Required work:
1 – List every amendment number given in the bracketed history note of the pipeline operations regulation.
2 – Extend the pipeline operations regulation beyond its last sentence.

Source passage:
This subpart prescribes minimum requirements for the operation of
pipeline facilities.
Sec. 192.603 General provisions.
(a) No person may operate a segment of pipeline unless it is
operated in accordance with this subpart.
(b) Each operator shall keep records necessary to administer the
procedures established under Sec. 192.605.
(c) The Administrator or the State Agency that has submitted a
current certification under the pipeline safety laws, (49 U.S.C. 60101
et seq.) with respect to the pipeline facility governed by an operator's
plans and procedures may, after notice and opportunity for hearing as
provided in 49 CFR 190.237 or the relevant State procedures, require the
operator to amend its plans and procedures as necessary to provide a
reasonable level of safety.
[35 FR 13257, Aug. 19, 1970, as amended by Amdt. 192-66, 56 FR 31090,
July 9, 1991; Amdt. 192-71, 59 FR 6584, Feb. 11, 1994; Amdt. 192-75, 61
FR 18517, Apr. 26, 1996]
Sec. 192.605 Procedural manual for operations, maintenance, and emergencies.
(a) General. Each operator shall prepare and follow for each
pipeline, a manual of written procedures for conducting operations and
maintenance activities and for emergency response. For transmission
lines, the manual must also include procedures for handling abnormal
operations. This manual must be reviewed and updated by the operator at
intervals not exceeding 15 months, but at least once each calendar year.
This manual must be prepared before operations of a pipeline system
commence. Appropriate parts of the manual must be kept at locations
where operations and maintenance activities are conducted.
(b) Maintenance and normal operations. The manual required by
paragraph (a) of this section must include procedures for the following,
if applicable, to provide safety during maintenance and operations.

Data provided:
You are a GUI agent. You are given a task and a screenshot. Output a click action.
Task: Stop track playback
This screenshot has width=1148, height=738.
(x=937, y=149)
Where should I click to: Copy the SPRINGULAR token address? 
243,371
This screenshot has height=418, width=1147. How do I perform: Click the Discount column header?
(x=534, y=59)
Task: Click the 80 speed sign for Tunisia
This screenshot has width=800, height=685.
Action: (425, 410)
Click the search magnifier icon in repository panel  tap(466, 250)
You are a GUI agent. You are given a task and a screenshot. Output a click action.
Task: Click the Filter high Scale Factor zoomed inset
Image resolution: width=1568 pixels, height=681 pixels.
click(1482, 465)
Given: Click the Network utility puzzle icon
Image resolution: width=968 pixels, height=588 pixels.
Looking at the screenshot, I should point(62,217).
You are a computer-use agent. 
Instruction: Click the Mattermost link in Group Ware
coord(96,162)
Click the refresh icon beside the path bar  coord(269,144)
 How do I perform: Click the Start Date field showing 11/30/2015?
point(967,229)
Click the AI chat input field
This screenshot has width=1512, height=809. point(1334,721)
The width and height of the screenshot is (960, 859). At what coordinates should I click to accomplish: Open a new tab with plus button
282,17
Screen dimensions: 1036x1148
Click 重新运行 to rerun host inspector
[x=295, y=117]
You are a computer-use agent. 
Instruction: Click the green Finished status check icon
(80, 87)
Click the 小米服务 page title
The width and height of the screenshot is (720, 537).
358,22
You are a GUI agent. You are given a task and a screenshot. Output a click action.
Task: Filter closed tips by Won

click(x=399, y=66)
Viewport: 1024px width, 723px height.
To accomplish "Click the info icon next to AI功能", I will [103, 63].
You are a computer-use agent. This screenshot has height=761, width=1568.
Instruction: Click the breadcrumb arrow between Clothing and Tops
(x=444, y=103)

Expected outputs:
1 – Amdt. 192-66, Amdt. 192-71, Amdt. 192-75

2 –
(1) Operating, maintaining, and repairing the pipeline in accordance
with each of the requirements of this subpart and subpart M of this
part.
[[Page 74]]
(2) Controlling corrosion in accordance with the operations and
maintenance requirements of subpart I of this part.
(3) Making construction records, maps, and operating history
available to appropriate operating personnel.
(4) Gathering of data needed for reporting incidents under Part 191
of this chapter in a timely and effective manner.
(5) Starting up and shutting down any part of the pipeline in a
manner designed to assure operation within the MAOP limits prescribed by
this part, plus the build-up allowed for operation of pressure-limiting
and control devices.
(6) Maintaining compressor stations, including provisions for
isolating units or sections of pipe and for purging before returning to
service.
(7) Starting, operating and shutting down gas compressor units.
(8) Periodically reviewing the work done by operator personnel to
determine the effectiveness, and adequacy of the procedures used in
normal operation and maintenance and modifying the procedures when
deficiencies are found.
(9) Taking adequate precautions in excavated trenches to protect
personnel from the hazards of unsafe accumulations of vapor or gas, and
making available when needed at the excavation, emergency rescue
equipment, including a breathing apparatus and, a rescue harness and
line.
(10) Systematic and routine testing and inspection of pipe-type or
bottle-type holders including--
(i) Provision for detecting external corrosion before the strength
of the container has been impaired;
(ii) Periodic sampling and testing of gas in storage to determine
the dew point of vapors contained in the stored gas which, if condensed,
might cause internal corrosion or interfere with the safe operation of
the storage plant; and
(iii) Periodic inspection and testing of pressure limiting equipment
to determine that it is in safe operating condition and has adequate
capacity.
(c) Abnormal operation. For transmission lines, the manual required
by paragraph (a) of this section must include procedures for the
following to provide safety when operating design limits have been
exceeded:
(1) Responding to, investigating, and correcting the cause of:
(i) Unintended closure of valves or shutdowns;
(ii) Increase or decrease in pressure or flow rate outside normal
operating limits;
(iii) Loss of communications;
(iv) Operation of any safety device; and
(v) Any other foreseeable malfunction of a component, deviation from
normal operation, or personnel error, which may result in a hazard to
persons or property.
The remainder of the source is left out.